* [Excerpt provided]
————

If I just may add: we really need to stop pretending that “I’m a Good person, ergo the thing I like is PERFECT and if you criticize it you’re an ENEMY”. You can enjoy stuff AND keep your sense of critical thinking.
The trouble with the whole projection-versus-fidelity-to-the-source-material discourse is that people keep trying to frame it as sort sort of moral issue, and it’s a lot more basic than that.
Projecting yourself onto a fictional character and using that as a vehicle for self-exploration is fantastic.
Projecting yourself onto a fictional character, then going about loudly insisting that everybody else is stupid and evil for basing their understanding of that character on the version that appears in the actual text rather than the version that lives in your head is a problem, but it’s not a problem because it’s morally wrong – it’s a problem because it’s annoying.
Why did “be critical of your media” turn into “find all its flaws and hate it” why did people become allergic to FUN
Because people confuse “critical as in critical thinking” with “critical as in criticizing something,” so they think that “look for something bad, no matter how far-fetched” is what “being critical” means.
They also don’t realize that “literary criticism” means…
Okay. What literary criticism IS, is like taking a mechanical clock apart to see all the gears and learn how it fits together and approach your next clock with more knowledge of what makes it tick.

————

* [Information shown]
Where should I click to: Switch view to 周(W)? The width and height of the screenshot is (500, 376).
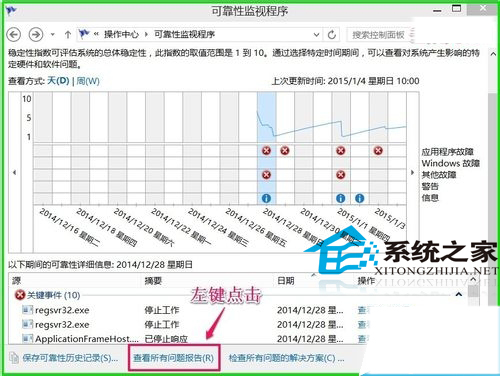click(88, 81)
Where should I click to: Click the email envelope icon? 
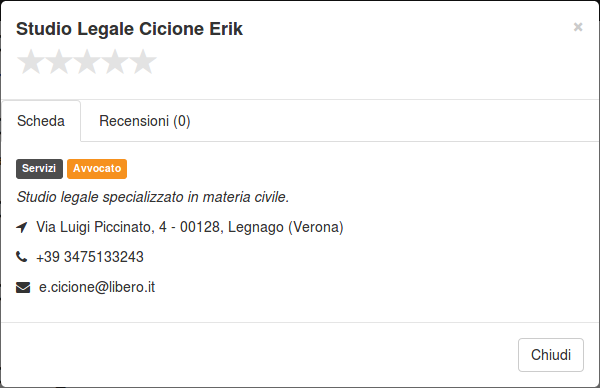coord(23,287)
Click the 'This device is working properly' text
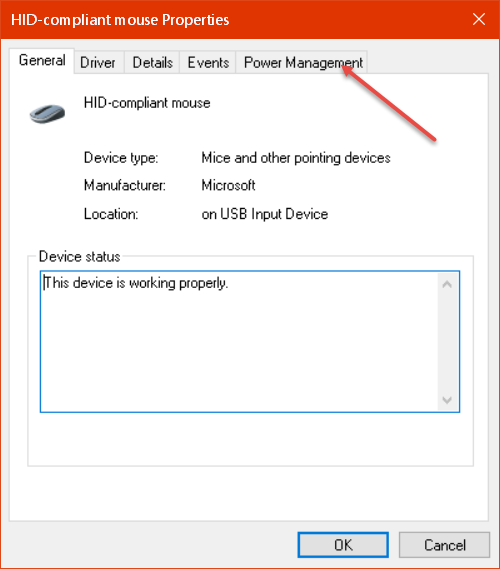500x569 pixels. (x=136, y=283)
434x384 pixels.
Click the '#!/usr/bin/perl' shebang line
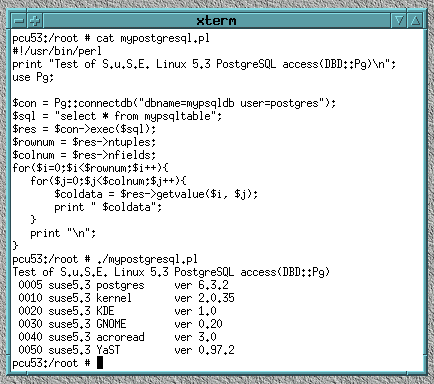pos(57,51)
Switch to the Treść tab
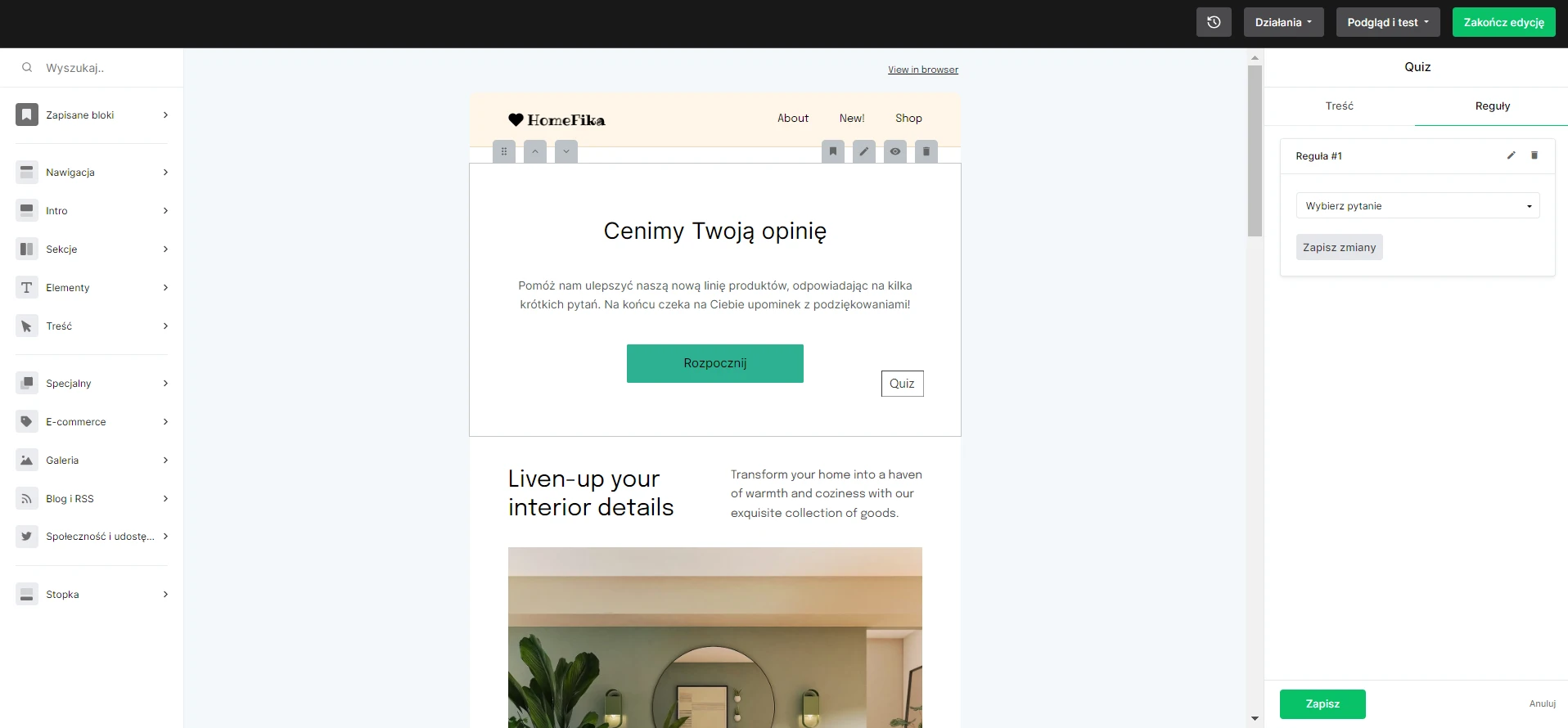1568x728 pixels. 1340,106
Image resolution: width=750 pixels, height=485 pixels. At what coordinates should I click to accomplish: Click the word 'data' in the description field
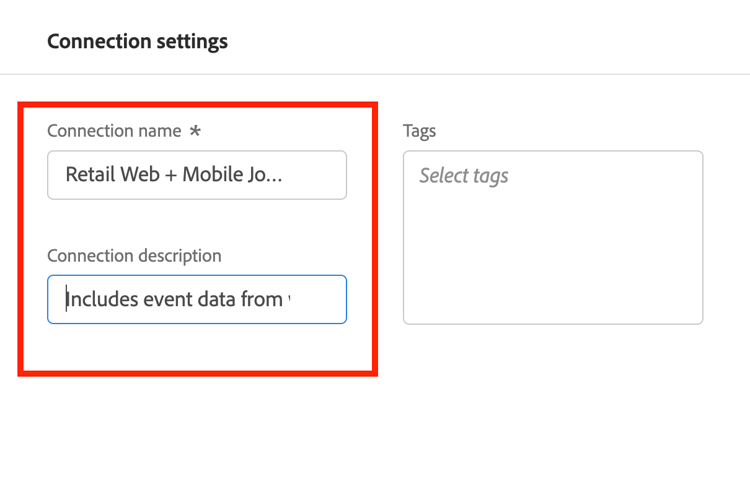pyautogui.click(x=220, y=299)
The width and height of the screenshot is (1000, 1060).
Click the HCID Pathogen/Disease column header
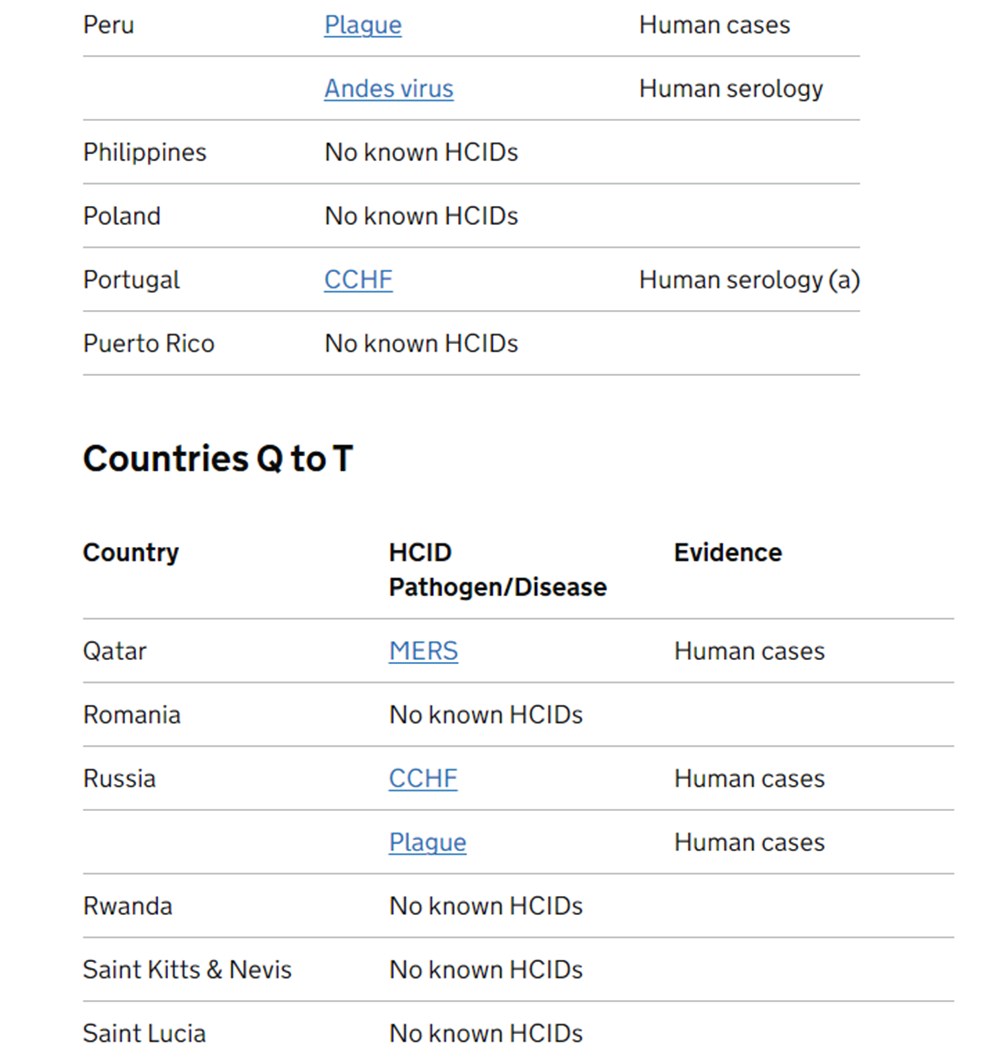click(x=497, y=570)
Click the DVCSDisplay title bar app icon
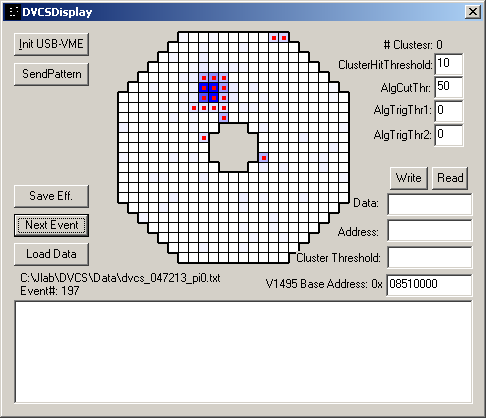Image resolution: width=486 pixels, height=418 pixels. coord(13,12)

————

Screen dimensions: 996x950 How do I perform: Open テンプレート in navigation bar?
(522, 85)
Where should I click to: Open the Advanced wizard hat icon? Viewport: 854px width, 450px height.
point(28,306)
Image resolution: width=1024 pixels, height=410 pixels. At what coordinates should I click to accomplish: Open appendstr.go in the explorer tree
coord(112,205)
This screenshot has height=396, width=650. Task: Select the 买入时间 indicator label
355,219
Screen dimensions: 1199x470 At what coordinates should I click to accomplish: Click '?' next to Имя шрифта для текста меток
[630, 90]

————

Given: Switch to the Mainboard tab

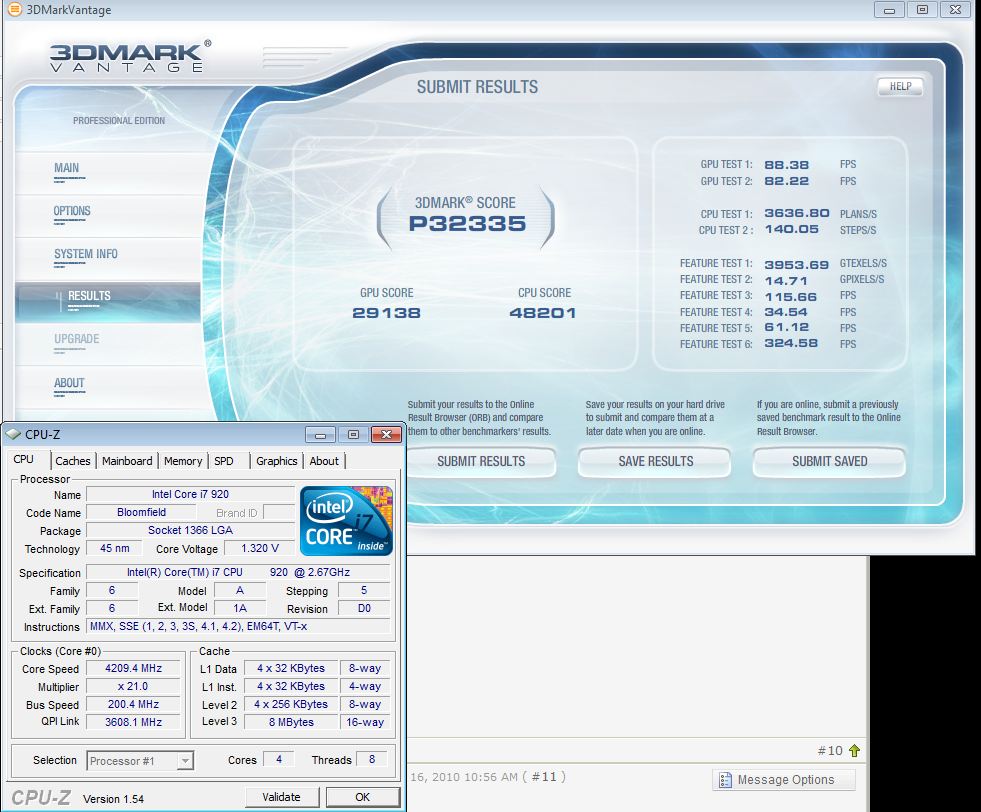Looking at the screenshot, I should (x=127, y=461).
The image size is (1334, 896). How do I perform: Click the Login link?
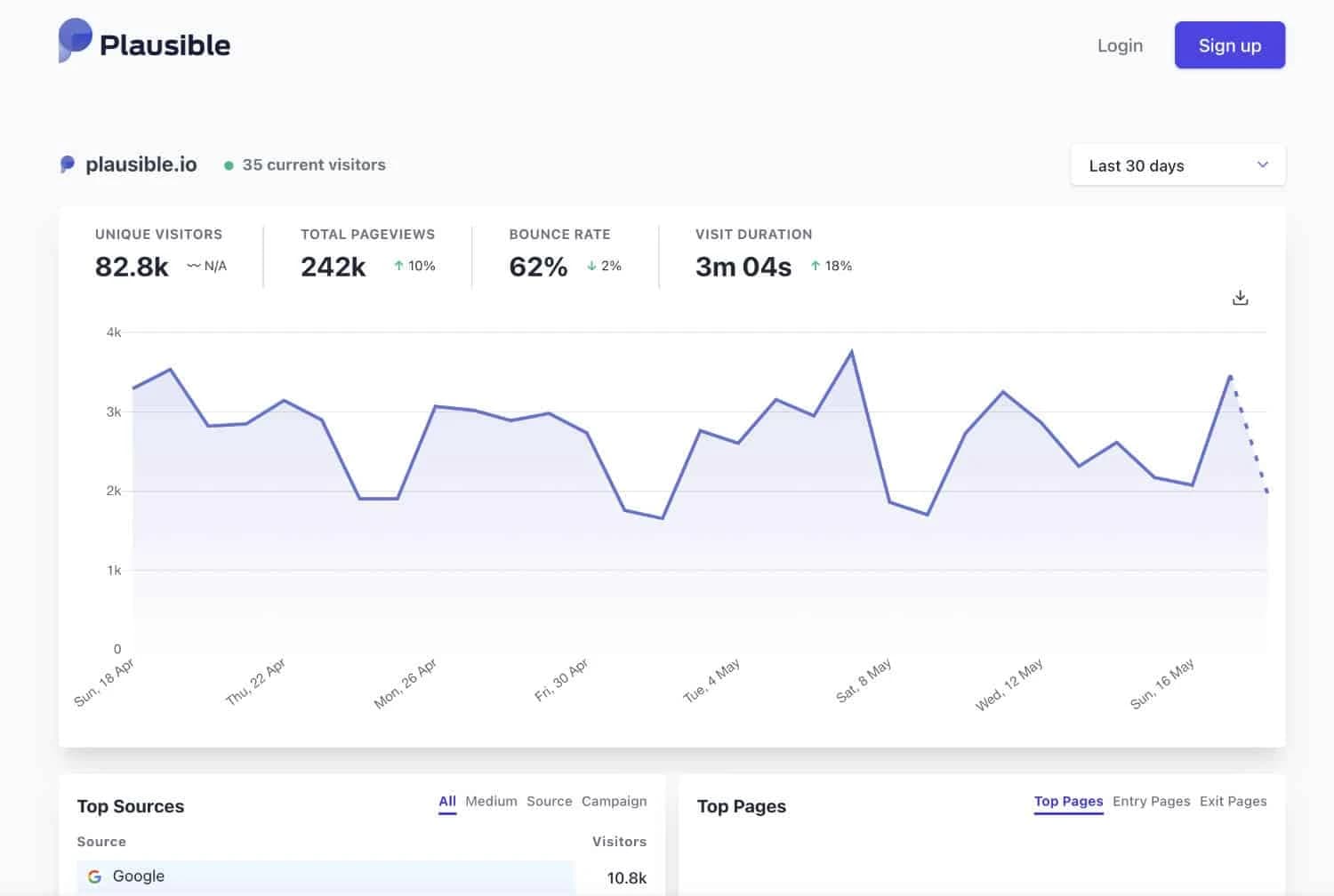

————

* [Task list]
1. Do these statements agree with the discussion of media criticism? Answer yes or no for each and quote the words of the text that decide it. (a) Projecting yourself onto a fictional character for self-exploration is called a problem. (b) Insisting that others are stupid and evil for going by the character in the actual text is said to be a problem because it is annoying, not because it is morally wrong. (c) Literary criticism is compared to taking apart a mechanical clock.
2. Write a continuation of the discussion of media criticism, starting after its last sentence.

* [Results in order]
1.
(a) No: "Projecting yourself onto a fictional character and using that as a vehicle for self-exploration is fantastic."
(b) Yes: "it’s not a problem because it’s morally wrong – it’s a problem because it’s annoying."
(c) Yes: "taking a mechanical clock apart to see all the gears and learn how it fits together"

2.
What they THINK literary criticism means is, you take the clock apart and beat all the pieces with a hammer, then scream at it because it doesn’t tick for you the way it used to.
OMG SOMEBODY PUT IT IN WORDS
It’s all well and good to use “be critical of what you consume” to mean “don’t follow things blindly and acknowledge their flaws” but this mindset fails to take into account that everything has flaws. An unproblematic fave is just a fave you haven’t looked at from all angles yet. If you go through life like this hoping to find something morally pure to consume you’re just going to be miserable.
yesterday’s stream is up on the vods channel, positivity time gamers, go go go
recently saw a post about how you can’t even watch the tommy pov dsmp youtube videos because of the amount of negativity in them and
now this one kinda makes me sad because tommy mentioned he reads through the vod comments since they’re the most important to him :/
i feel like the character arc he set up for c!tommy not only makes sense but is incredibly emotionally fulfilling (especially for victims of abuse). seeing it dumbed down to “tommy betrayed techno” and then badmouthed forEVER just seems... sad
(this isn’t me speaking for tommy or trying to say what he’s feeling; because obviously he’s his own person that im not friends with so that’s kinda WeirdChamp but. i, personally, just find it upsetting)
I see a lot of people in the notes who are getting very excited about making positive comments on Tommy's VODs now and I'd just like to say:
This is actually the perfect response, I think. Or as good as we can get, anyway.
I'm a big advocate for blocking and ignoring negativity in fandom, but sometimes you can't block and ignore people because their hate is not for you, it's directed at someone else, and that's still upsetting. So what can you do in this case? It's hard to ignore that sort of thing when it keeps piling up like that, so the best thing you can do is try to dilute it.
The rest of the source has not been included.